## Task brief
Please output the lines from the one with "Where should I" through the end of the data exactly as written, omitting all pictures.

## Material supplied
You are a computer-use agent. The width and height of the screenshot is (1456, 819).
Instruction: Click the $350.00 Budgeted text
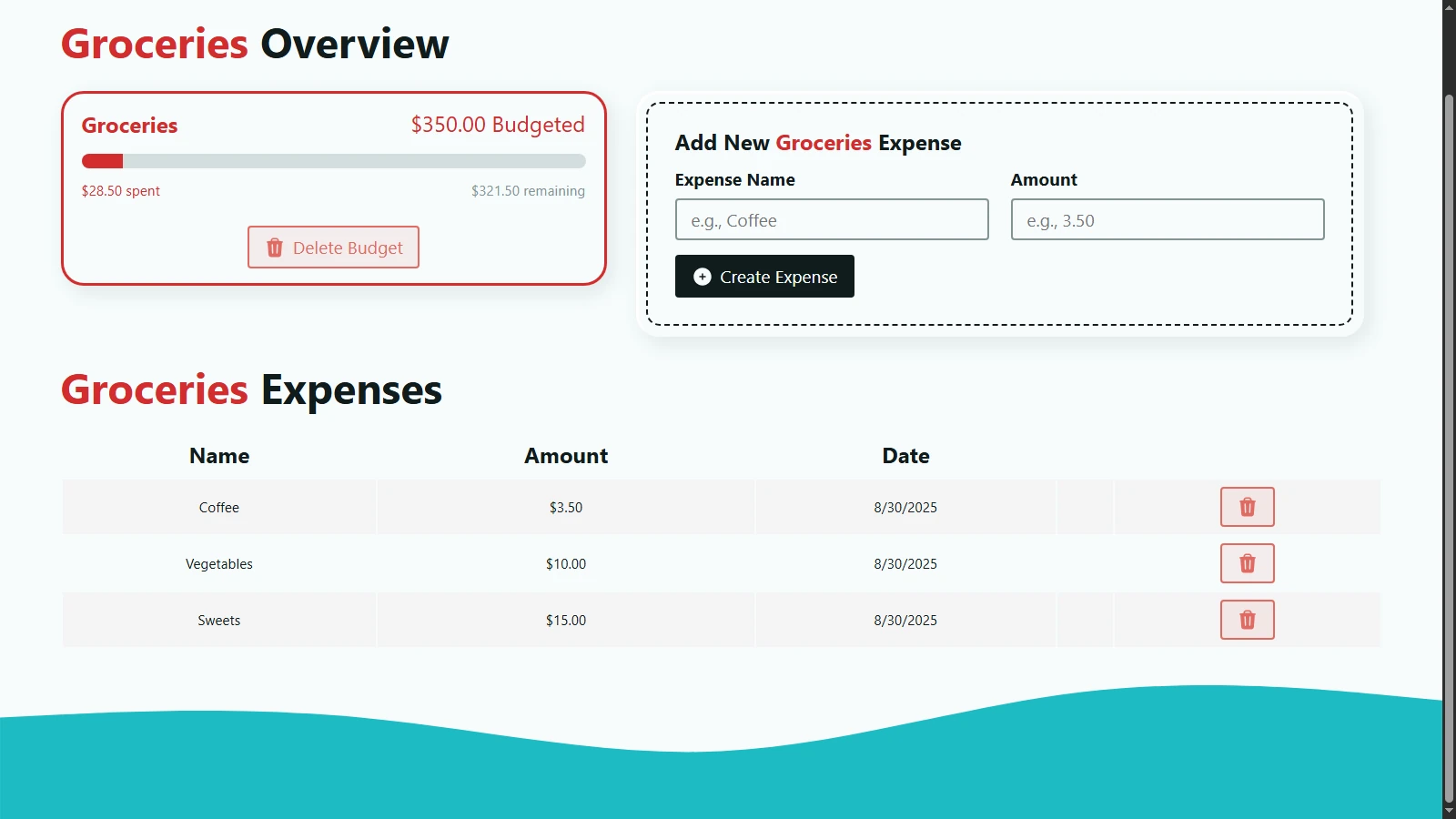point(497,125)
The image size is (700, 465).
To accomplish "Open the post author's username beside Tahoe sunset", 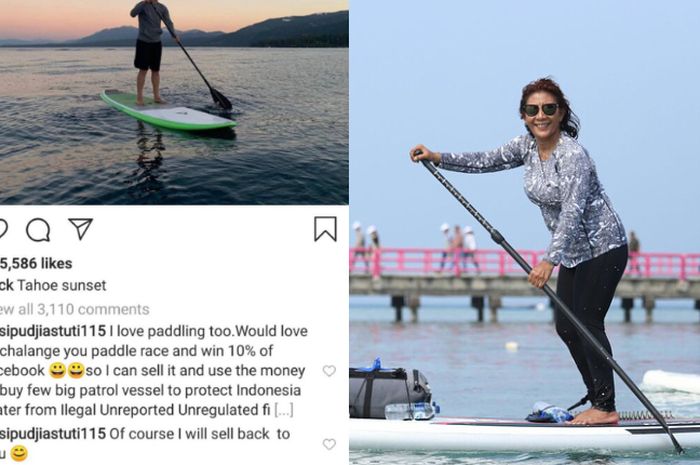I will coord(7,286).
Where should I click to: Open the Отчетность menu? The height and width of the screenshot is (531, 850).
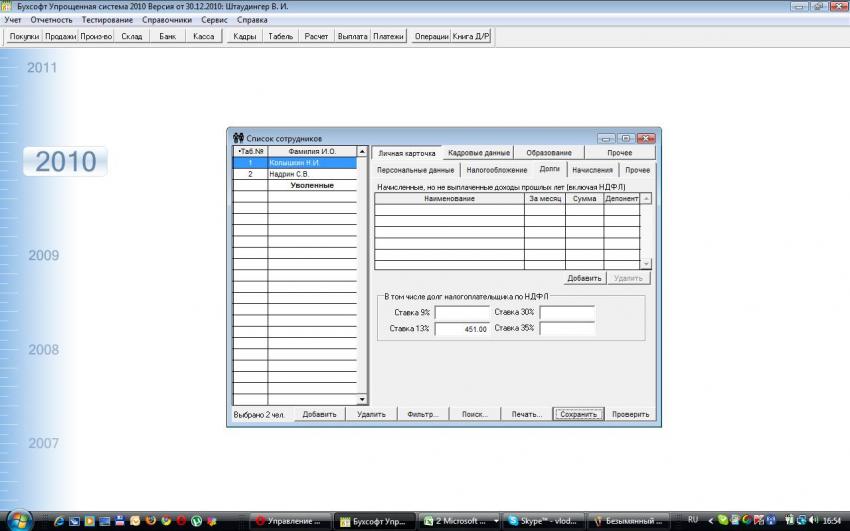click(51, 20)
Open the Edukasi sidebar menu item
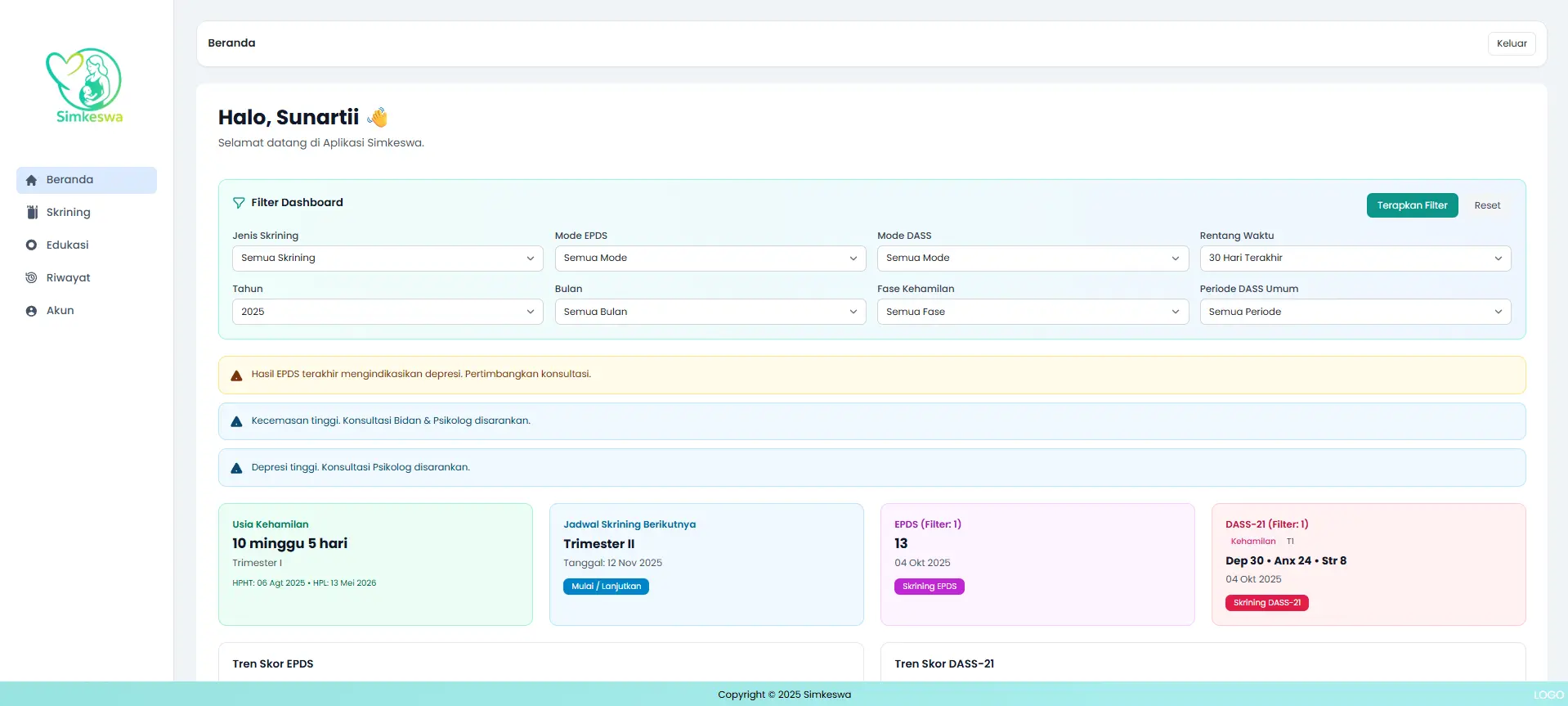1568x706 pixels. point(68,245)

## Result
Where should I click to: Open the Отчетность menu? The height and width of the screenshot is (531, 850).
click(51, 20)
Open the Edukasi sidebar menu item
1568x706 pixels. point(68,245)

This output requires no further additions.